WORK INSTRUCTIONS>
Turn the items below into a numbered list with one line per entry, and drop any blank lines.

Item coordinate data:
--------
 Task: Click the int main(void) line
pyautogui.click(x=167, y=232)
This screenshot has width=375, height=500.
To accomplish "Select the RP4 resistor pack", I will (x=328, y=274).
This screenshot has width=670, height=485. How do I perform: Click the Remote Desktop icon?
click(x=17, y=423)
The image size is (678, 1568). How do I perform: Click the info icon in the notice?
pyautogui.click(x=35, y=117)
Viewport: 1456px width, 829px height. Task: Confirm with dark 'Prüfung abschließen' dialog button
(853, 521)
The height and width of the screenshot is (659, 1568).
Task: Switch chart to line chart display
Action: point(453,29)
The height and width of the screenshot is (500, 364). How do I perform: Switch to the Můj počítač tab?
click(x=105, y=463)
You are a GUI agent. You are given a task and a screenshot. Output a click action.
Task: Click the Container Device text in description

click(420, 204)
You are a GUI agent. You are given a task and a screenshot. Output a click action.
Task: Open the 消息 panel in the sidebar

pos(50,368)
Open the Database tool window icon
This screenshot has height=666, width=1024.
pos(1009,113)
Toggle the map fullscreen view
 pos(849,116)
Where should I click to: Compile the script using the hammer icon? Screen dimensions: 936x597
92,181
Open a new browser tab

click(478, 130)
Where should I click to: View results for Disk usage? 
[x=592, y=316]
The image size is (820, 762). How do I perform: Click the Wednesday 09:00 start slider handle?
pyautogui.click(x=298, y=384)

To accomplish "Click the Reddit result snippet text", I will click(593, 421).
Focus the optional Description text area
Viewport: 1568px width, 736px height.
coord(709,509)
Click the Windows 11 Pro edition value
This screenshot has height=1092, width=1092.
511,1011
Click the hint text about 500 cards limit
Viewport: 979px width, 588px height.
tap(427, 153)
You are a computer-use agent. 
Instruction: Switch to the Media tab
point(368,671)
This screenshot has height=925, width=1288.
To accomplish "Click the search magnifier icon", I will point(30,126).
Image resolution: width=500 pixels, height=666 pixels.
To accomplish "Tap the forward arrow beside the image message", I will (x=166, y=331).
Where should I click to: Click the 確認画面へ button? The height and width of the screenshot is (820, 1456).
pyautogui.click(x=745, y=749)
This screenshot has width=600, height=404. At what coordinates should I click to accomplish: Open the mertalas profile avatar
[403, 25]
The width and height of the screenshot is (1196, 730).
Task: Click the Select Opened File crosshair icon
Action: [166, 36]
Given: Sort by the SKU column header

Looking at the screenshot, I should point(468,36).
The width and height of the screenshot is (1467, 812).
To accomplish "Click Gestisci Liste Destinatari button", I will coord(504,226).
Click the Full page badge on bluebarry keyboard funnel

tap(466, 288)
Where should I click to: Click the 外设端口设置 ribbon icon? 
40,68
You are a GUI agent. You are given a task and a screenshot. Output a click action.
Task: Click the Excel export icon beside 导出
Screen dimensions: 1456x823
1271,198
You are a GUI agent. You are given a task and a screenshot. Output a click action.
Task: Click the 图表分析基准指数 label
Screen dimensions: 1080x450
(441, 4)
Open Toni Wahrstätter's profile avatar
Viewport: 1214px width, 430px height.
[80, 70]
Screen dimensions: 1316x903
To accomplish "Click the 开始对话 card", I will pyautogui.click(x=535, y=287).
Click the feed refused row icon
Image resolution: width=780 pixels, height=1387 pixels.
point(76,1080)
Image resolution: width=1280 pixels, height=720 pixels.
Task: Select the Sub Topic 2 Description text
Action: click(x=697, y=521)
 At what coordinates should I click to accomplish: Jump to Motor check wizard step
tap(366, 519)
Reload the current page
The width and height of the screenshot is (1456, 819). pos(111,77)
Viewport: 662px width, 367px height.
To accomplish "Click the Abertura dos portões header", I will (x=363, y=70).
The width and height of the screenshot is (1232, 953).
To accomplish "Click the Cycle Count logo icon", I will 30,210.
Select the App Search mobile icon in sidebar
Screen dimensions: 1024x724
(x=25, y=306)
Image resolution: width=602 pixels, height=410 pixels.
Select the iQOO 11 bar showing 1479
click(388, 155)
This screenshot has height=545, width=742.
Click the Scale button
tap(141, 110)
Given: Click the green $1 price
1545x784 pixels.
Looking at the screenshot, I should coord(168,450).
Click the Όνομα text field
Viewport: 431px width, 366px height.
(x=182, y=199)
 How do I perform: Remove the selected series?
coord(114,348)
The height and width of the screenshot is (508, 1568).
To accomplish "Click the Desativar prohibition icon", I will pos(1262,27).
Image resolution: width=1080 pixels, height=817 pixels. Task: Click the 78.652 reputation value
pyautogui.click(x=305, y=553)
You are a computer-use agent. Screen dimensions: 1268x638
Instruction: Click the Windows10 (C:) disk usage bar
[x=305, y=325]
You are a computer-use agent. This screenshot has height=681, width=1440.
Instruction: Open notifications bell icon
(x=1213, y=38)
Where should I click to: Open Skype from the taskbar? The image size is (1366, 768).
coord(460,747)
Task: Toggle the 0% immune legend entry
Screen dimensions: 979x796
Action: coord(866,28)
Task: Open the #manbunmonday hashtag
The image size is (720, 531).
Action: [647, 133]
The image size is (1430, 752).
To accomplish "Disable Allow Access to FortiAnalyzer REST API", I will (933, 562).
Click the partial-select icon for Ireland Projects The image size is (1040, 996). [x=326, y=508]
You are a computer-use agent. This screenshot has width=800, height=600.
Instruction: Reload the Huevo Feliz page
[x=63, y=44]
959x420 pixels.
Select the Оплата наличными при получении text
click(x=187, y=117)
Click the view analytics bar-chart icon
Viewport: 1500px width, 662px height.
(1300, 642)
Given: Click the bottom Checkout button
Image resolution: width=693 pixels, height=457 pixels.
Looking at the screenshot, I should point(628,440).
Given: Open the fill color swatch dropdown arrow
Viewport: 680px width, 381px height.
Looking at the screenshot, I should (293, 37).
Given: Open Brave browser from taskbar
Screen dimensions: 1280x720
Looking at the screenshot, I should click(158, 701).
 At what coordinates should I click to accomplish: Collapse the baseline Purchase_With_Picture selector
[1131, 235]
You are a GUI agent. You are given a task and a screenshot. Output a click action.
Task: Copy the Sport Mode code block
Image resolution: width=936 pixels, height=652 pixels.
--------
RESULT OF THIS EXERCISE>
1.  Task: Click the int main(void) line
2. pyautogui.click(x=167, y=232)
3. This screenshot has width=375, height=500.
4. To accomplish "Select the RP4 resistor pack", I will (x=328, y=274).
5. This screenshot has width=670, height=485. How do I perform: Click the Remote Desktop icon?
6. click(x=17, y=423)
7. The image size is (678, 1568). How do I perform: Click the info icon in the notice?
8. pyautogui.click(x=35, y=117)
9. Viewport: 1456px width, 829px height. Task: Confirm with dark 'Prüfung abschließen' dialog button
10. (853, 521)
11. The height and width of the screenshot is (659, 1568).
12. Task: Switch chart to line chart display
13. Action: point(453,29)
14. The height and width of the screenshot is (500, 364). How do I perform: Switch to the Můj počítač tab?
15. click(x=105, y=463)
16. You are a GUI agent. You are given a task and a screenshot. Output a click action.
17. Task: Click the Container Device text in description
18. click(420, 204)
19. You are a GUI agent. You are given a task and a screenshot. Output a click action.
20. Task: Open the 消息 panel in the sidebar
21. pos(50,368)
22. Open the Database tool window icon
23. This screenshot has height=666, width=1024.
24. pos(1009,113)
25. Toggle the map fullscreen view
26.  pos(849,116)
27. Where should I click to: Compile the script using the hammer icon? Screen dimensions: 936x597
28. 92,181
29. Open a new browser tab
30. click(478, 130)
31. Where should I click to: View results for Disk usage? 
32. [x=592, y=316]
33. The image size is (820, 762). How do I perform: Click the Wednesday 09:00 start slider handle?
34. pyautogui.click(x=298, y=384)
35. To accomplish "Click the Reddit result snippet text", I will click(593, 421).
36. Focus the optional Description text area
37. Viewport: 1568px width, 736px height.
38. coord(709,509)
39. Click the Windows 11 Pro edition value
40. This screenshot has height=1092, width=1092.
41. 511,1011
42. Click the hint text about 500 cards limit
43. Viewport: 979px width, 588px height.
44. tap(427, 153)
45. You are a computer-use agent. 
46. Instruction: Switch to the Media tab
47. point(368,671)
48. This screenshot has height=925, width=1288.
49. To accomplish "Click the search magnifier icon", I will point(30,126).
50. Image resolution: width=500 pixels, height=666 pixels.
51. To accomplish "Tap the forward arrow beside the image message", I will (x=166, y=331).
52. Where should I click to: Click the 確認画面へ button? The height and width of the screenshot is (820, 1456).
53. pyautogui.click(x=745, y=749)
54. This screenshot has width=600, height=404. At what coordinates should I click to accomplish: Open the mertalas profile avatar
55. [403, 25]
56. The width and height of the screenshot is (1196, 730).
57. Task: Click the Select Opened File crosshair icon
58. Action: [166, 36]
59. Given: Sort by the SKU column header
60. Looking at the screenshot, I should point(468,36).
61. The width and height of the screenshot is (1467, 812).
62. To accomplish "Click Gestisci Liste Destinatari button", I will coord(504,226).
63. Click the Full page badge on bluebarry keyboard funnel
64. tap(466, 288)
65. Where should I click to: Click the 外设端口设置 ribbon icon? 
66. 40,68
67. You are a GUI agent. You are given a task and a screenshot. Output a click action.
68. Task: Click the Excel export icon beside 导出
69. Screen dimensions: 1456x823
70. 1271,198
71. You are a GUI agent. You are given a task and a screenshot. Output a click action.
72. Task: Click the 图表分析基准指数 label
73. Screen dimensions: 1080x450
74. (441, 4)
75. Open Toni Wahrstätter's profile avatar
76. Viewport: 1214px width, 430px height.
77. [80, 70]
78. Screen dimensions: 1316x903
79. To accomplish "Click the 开始对话 card", I will pyautogui.click(x=535, y=287).
80. Click the feed refused row icon
81. Image resolution: width=780 pixels, height=1387 pixels.
82. point(76,1080)
83. Image resolution: width=1280 pixels, height=720 pixels.
84. Task: Select the Sub Topic 2 Description text
85. Action: click(x=697, y=521)
86.  At what coordinates should I click to accomplish: Jump to Motor check wizard step
87. tap(366, 519)
88. Reload the current page
89. The width and height of the screenshot is (1456, 819). pos(111,77)
90. Viewport: 662px width, 367px height.
91. To accomplish "Click the Abertura dos portões header", I will (x=363, y=70).
92. The width and height of the screenshot is (1232, 953).
93. To accomplish "Click the Cycle Count logo icon", I will 30,210.
94. Select the App Search mobile icon in sidebar
95. Screen dimensions: 1024x724
96. (x=25, y=306)
97. Image resolution: width=602 pixels, height=410 pixels.
98. Select the iQOO 11 bar showing 1479
99. click(388, 155)
100. This screenshot has height=545, width=742.
101. Click the Scale button
102. tap(141, 110)
103. Given: Click the green $1 price
104. 1545x784 pixels.
105. Looking at the screenshot, I should coord(168,450).
106. Click the Όνομα text field
107. Viewport: 431px width, 366px height.
108. (x=182, y=199)
109.  How do I perform: Remove the selected series?
110. coord(114,348)
111. The height and width of the screenshot is (508, 1568).
112. To accomplish "Click the Desativar prohibition icon", I will pos(1262,27).
113. Image resolution: width=1080 pixels, height=817 pixels. Task: Click the 78.652 reputation value
114. pyautogui.click(x=305, y=553)
115. You are a computer-use agent. Screen dimensions: 1268x638
116. Instruction: Click the Windows10 (C:) disk usage bar
117. [x=305, y=325]
118. You are a computer-use agent. This screenshot has height=681, width=1440.
119. Instruction: Open notifications bell icon
120. (x=1213, y=38)
121. Where should I click to: Open Skype from the taskbar? The image size is (1366, 768).
122. coord(460,747)
123. Task: Toggle the 0% immune legend entry
124. Screen dimensions: 979x796
125. Action: coord(866,28)
126. Task: Open the #manbunmonday hashtag
127. The image size is (720, 531).
128. Action: [647, 133]
129. The image size is (1430, 752).
130. To accomplish "Disable Allow Access to FortiAnalyzer REST API", I will (933, 562).
131. Click the partial-select icon for Ireland Projects The image size is (1040, 996). [x=326, y=508]
132. You are a computer-use agent. This screenshot has width=800, height=600.
133. Instruction: Reload the Huevo Feliz page
134. [x=63, y=44]
135. 959x420 pixels.
136. Select the Оплата наличными при получении text
137. click(x=187, y=117)
138. Click the view analytics bar-chart icon
139. Viewport: 1500px width, 662px height.
140. (1300, 642)
141. Given: Click the bottom Checkout button
142. Image resolution: width=693 pixels, height=457 pixels.
143. Looking at the screenshot, I should point(628,440).
144. Given: Open the fill color swatch dropdown arrow
145. Viewport: 680px width, 381px height.
146. Looking at the screenshot, I should (293, 37).
147. Given: Open Brave browser from taskbar
148. Screen dimensions: 1280x720
149. Looking at the screenshot, I should click(158, 701).
150.  At what coordinates should I click to accomplish: Collapse the baseline Purchase_With_Picture selector
151. [1131, 235]
152. You are a GUI agent. You are given a task and a screenshot. Output a click action.
153. Task: Copy the Sport Mode code block
154. Image resolution: width=936 pixels, height=652 pixels.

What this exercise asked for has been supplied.